13.04.2008 Dilek Yaraş

Eee, ne oldu Radikal’in ‘’Andıç’a Radikal Katkı’’* haberine?! Hani Genelkurmay da AB’den para almıştı?… Niçin işine gelen konularda sinekten tonlarca yağ çıkarma yeteneğine sahip necip medyamızda tık yok?!… Bu kadar önemsiz bir haber miydi bu? Yoksa, yalan mıydı? 

Peki neden TSK’nın resmi sayfasına en ufak bir açıklama/yalanlama yok? Ya müzmin AB muhalifi paşalarımız neredeler? Radikal’in kıyısında köşesinde yer bulan bu haberin ortalığı ayağa kaldırması gerekmez miydi? 

Medyamız dumura uğradı herhalde… Korktuk mu ne!?.. 

Durum, fena halde trajikomik. Ama asla sürpriz değil. Bilip bilmeden kolayca ona buna vatan haini yakıştırması yapanlar utansın. 

Hatırlarsınız, Atilla Yayla’nın hainliği de AB’den aldığı Eurolar ile kanıtlanmaya çalışılmıştı bir vakitler… Dahası, AB’nin iyi yanlarını anlatan bütün yazarlar müzmin AB muhalifi yazarlar tarafından satılmışlıkla suçlanmıştı. Hele bir de kazara AB fonlarından para almışlarsa bu durum vatan hainliğinin tescilli belgesi sayılmıştı neredeyse… 

Eee, şimdi ne diyeceksiniz bakalım?… 

İşte gördünüz AB’den para almayan kalmamış… 

TSK da aldıktan sonra daha neyi tartışıyoruz ki biz… 

Tabi Genelkurmay’ın da aldığı paralara bakmadan onu bunu AB’yehizmet ediyor, satın alınmış diye andıçlaması/damgalaması da trajikomik hallerimize tavan yaptırıyor ve ayrı bir renk katıyor ya neyse… 

Sonuçta istenen noktaya geldik işte… Bilirsiniz, geminin limana varmasıdır önemli olan. Bizim gemi de kuşku limanına demir atmış durumda. 

Aksi şeytan, yine Soros geldi aklıma nedense? (Soros’a fazla taktığımı söyleyen arkadaşlarım haklı mı ne?!…)

▶ [Yönergeler]:
1. Genelkurmay ve AB fonları hakkındaki yazıdan, "Tabi Genelkurmay’ın da" sözcüklerini içeren yerle açılıp "demir atmış durumda." ile kapanan bölümü olduğu gibi yazın.
2. Genelkurmay ve AB fonları hakkındaki yazıya göre, hainliği AB’den aldığı Eurolar ile kanıtlanmaya çalışılan kişi kimdir?
3. Genelkurmay ve AB fonları hakkındaki yazının devamını, son cümlesinden sonrasından başlayarak yazın.
Aşağıdaki listeye başvurmanız gerekmez.

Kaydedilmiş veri
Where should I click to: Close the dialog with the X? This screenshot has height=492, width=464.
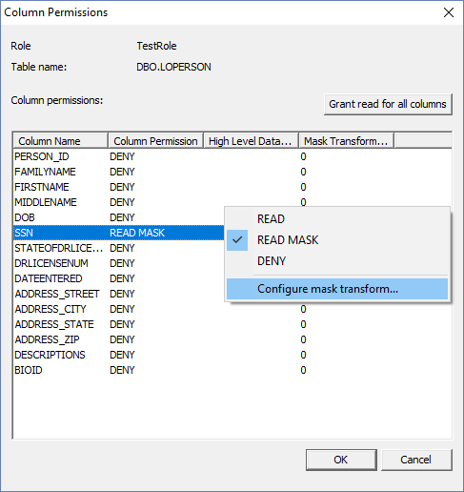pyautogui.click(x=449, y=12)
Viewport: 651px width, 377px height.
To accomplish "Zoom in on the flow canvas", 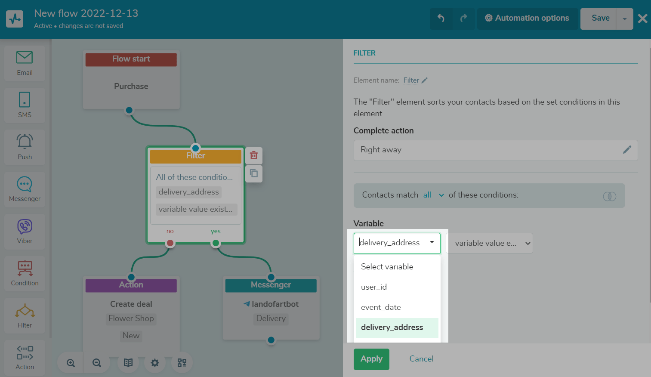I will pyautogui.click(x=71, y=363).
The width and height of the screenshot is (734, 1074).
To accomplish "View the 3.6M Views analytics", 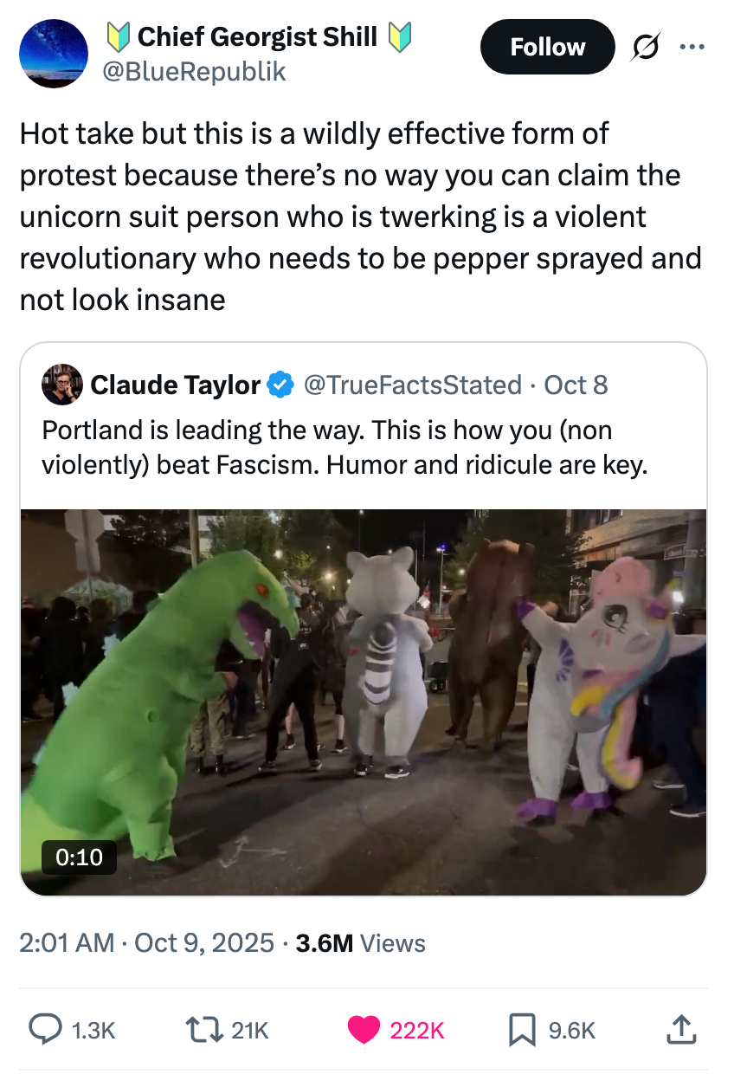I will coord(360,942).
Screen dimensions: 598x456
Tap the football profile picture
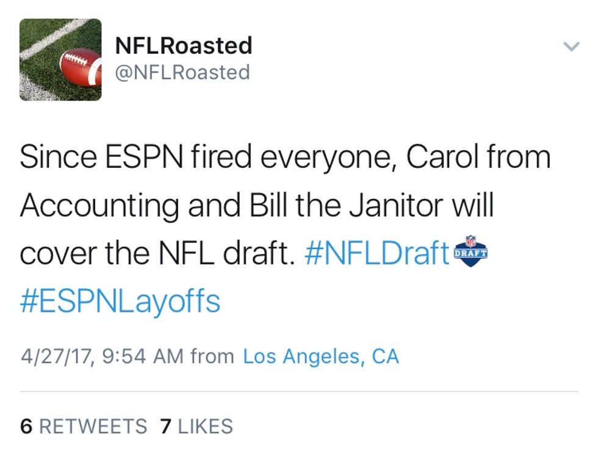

▶ [Sıralı yanıtlar]:
1.
Tabi Genelkurmay’ın da aldığı paralara bakmadan onu bunu AB’yehizmet ediyor, satın alınmış diye andıçlaması/damgalaması da trajikomik hallerimize tavan yaptırıyor ve ayrı bir renk katıyor ya neyse… 

Sonuçta istenen noktaya geldik işte… Bilirsiniz, geminin limana varmasıdır önemli olan. Bizim gemi de kuşku limanına demir atmış durumda.

2. Atilla Yayla.

3.
Ama hakkaniyet namına söyleyin şimdi, bir ülkenin ekonomisinin ele geçirilmesi ve düzeninin küresel sermayeye peşkeş çekilecek şekilde değiştirilmesi için, o ülkedeki bütün kurum ve kuruluşların birbirinden kuşkulanması, güven ortamının yok olması en bilinen Soros ilkelerinden biri değil midir? 

Şimdi,Genelkurmay’ın bile AB fonlarından pay aldığı bilgisi ışığında temel sorumuzu soralım: 

Şimdi biz kime güveneceğiz? 

Olmadı değil mi?… Yakışıksız bir soru… Ağır bir itham oldu TSK’ya… Ve güvendiğimiz tüm dağlara… 

Öyleyse soruyu değiştiriyorum ve daha mantıklı, makul bir düzeye çekiyorum: 

Yabancı kuruluşlardan para desteği alan herkese vatan haini damgasını yapıştırabilir miyiz?!… 

Bu soruya benim cevabım belli… Bu tartışmaların taa başından beri söylediklerimden farklı düşünmüyorum. Buyrun okuyun… 

SAVAŞIN YEŞİL DOLARLI MİTRALYÖZÜ: 

’’ Biliriz; idealist insanlar ve kuruluşlar projelerini gerçekleştirmek için paraya gereksinim duyarlar. Kafalarını her yere vururlar düşlerindeki amaçlarını gerçekleştirmek için. Üç kuruş için olmadık taklalar atarlar.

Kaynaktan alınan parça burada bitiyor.